At last count, Peggy Williams has finished and sent 6,458 bears to children (and some adults) who truly need them.
Now 88 years old, Williams says, “There have been many children who have been comforted by these little bears. I have even heard that CHEO sent some of them to a home for adults suffering from Alzheimer’s disease: they loved them. About four years ago, I sent 100 bears to babies in an orphanage in Chernobyl. Helping others, well, it just makes you feel good.”
Each of Williams’ small bears is lovingly made by hand in bright colours, soft and huggable. Since 2001 she has been sending bundles of them off to CHEO in Ottawa.
“CHEO sometimes calls them ‘pocket pals’, although I tend to think of them all as bears,” Peggy laughs.
“They can go with a small patient into X-Ray units, with them for CT Scans. They are easily sterilized, so there really is nowhere in the hospital they can’t go. One of these bears is a friend for a child (even a child in his or her teens) to hold.”
Assisted by her daughter Dorothy Williams (“Peggy is the knitter. I cannot knit. I handle the stuffing and the bears’ faces,” Dorothy laughs), Peggy can make as many as five bears a day.
“But the creation of a personality for each bear takes a little longer.”
Dorothy says that her mother has always been a volunteer.
Originally the family operated Ottawa Valley Ceramics in Kars. Despite the demands of helping to run the business, Peggy continued to find ways to help her community.
She personally knitted 600 outfits for ‘preemies’ prior to 2001. Along with creating her bears, last year she also began crocheting afghans for CHEO. “They help to warm people in their beds, or when they are in wheelchairs. I make sure the afghans are bright and cheerful.”
===
▶ Task list
1) According to the article on Peggy Williams' knitted bears, in what year did she begin sending them to CHEO?
2) Decide whether each statement agrees with the article on Peggy Williams' knitted bears. For each, answer yes or no and quote the words of the article that settle it.
(a) Dorothy Williams knits the bears.
(b) Peggy Williams once sent 100 bears to an orphanage in Chernobyl.
(c) The Williams family once ran a ceramics business in Kars.
3) Carry on the article on Peggy Williams' knitted bears from the point where it stops.

▶ Source information
===
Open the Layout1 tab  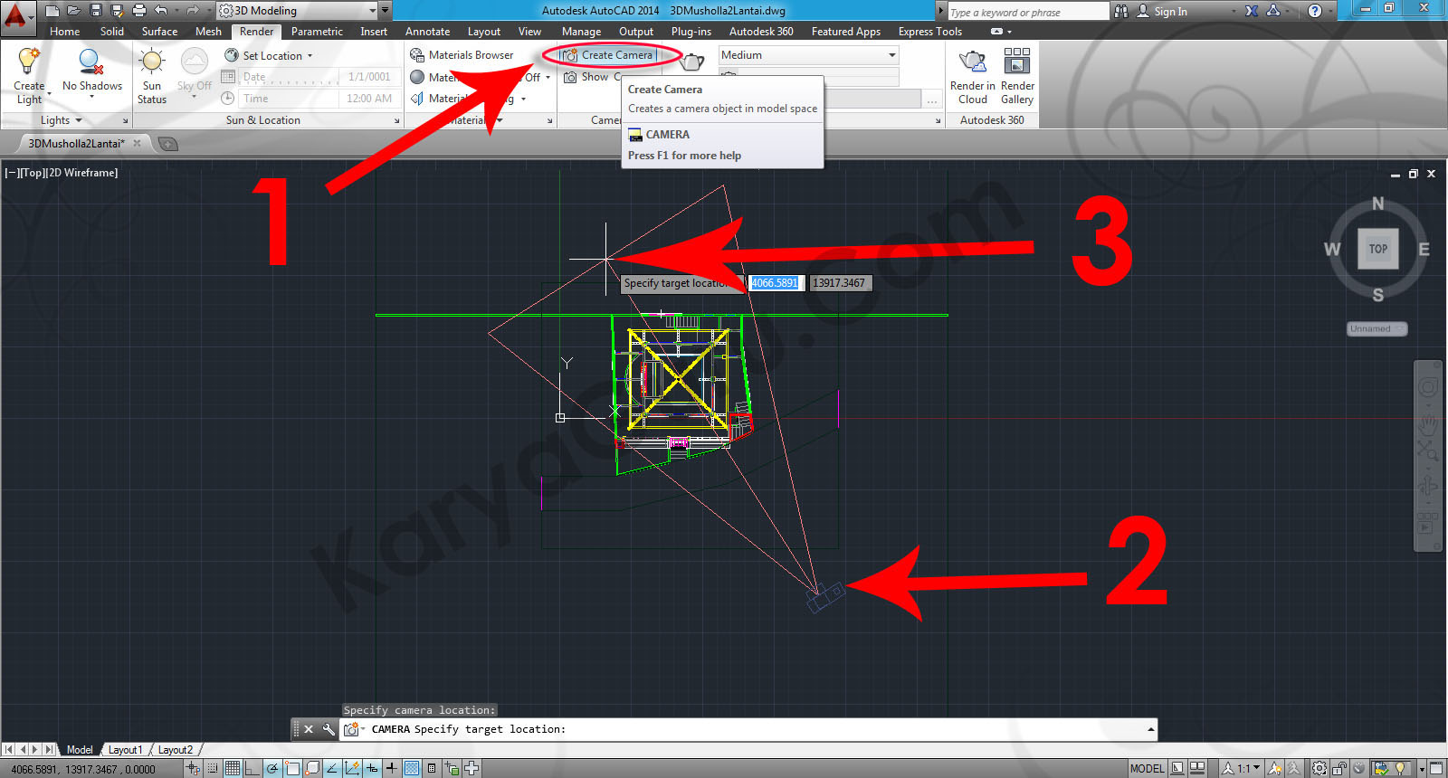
===
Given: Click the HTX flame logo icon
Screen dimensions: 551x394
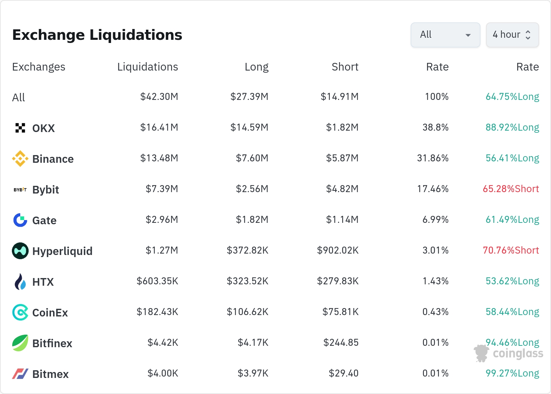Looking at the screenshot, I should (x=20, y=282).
===
▶ Solved tasks
1) 2001

2)
(a) No: "Peggy is the knitter. I cannot knit."
(b) Yes: "About four years ago, I sent 100 bears to babies in an orphanage in Chernobyl."
(c) Yes: "Originally the family operated Ottawa Valley Ceramics in Kars."

3)
When they lived in Manotick, CJOH learned about the Williams ladies’ efforts. Max Keeping ran a story about their work at CHEO on the television news.
In 2010, Peggy moved to Iroquois.
“I love it here. I wanted a place where I could see things going on. From my living room I can watch the river, the roads, the planes landing and I can still keep right on making my bears.”
In all the years that Peggy and Dorothy Williams have been making bears, only twice have they received any actual financial help to defray the costs of materials. They accept and collect yarn and material from friends and neighbours. They are very grateful when people make donations of knitting and crocheting material to them.
In the meantime, the Williams’ bears are off on a new journey.
Pictured above, in the centre, is Diane Orlicky, who is taking 110 of the bears to the 2012 South Dundas Christmas Exchange. Left is Peggy Williams, right, her daughter, Dorothy.
“I plan to keep on working on this as long as I can,” Dorothy Williams said.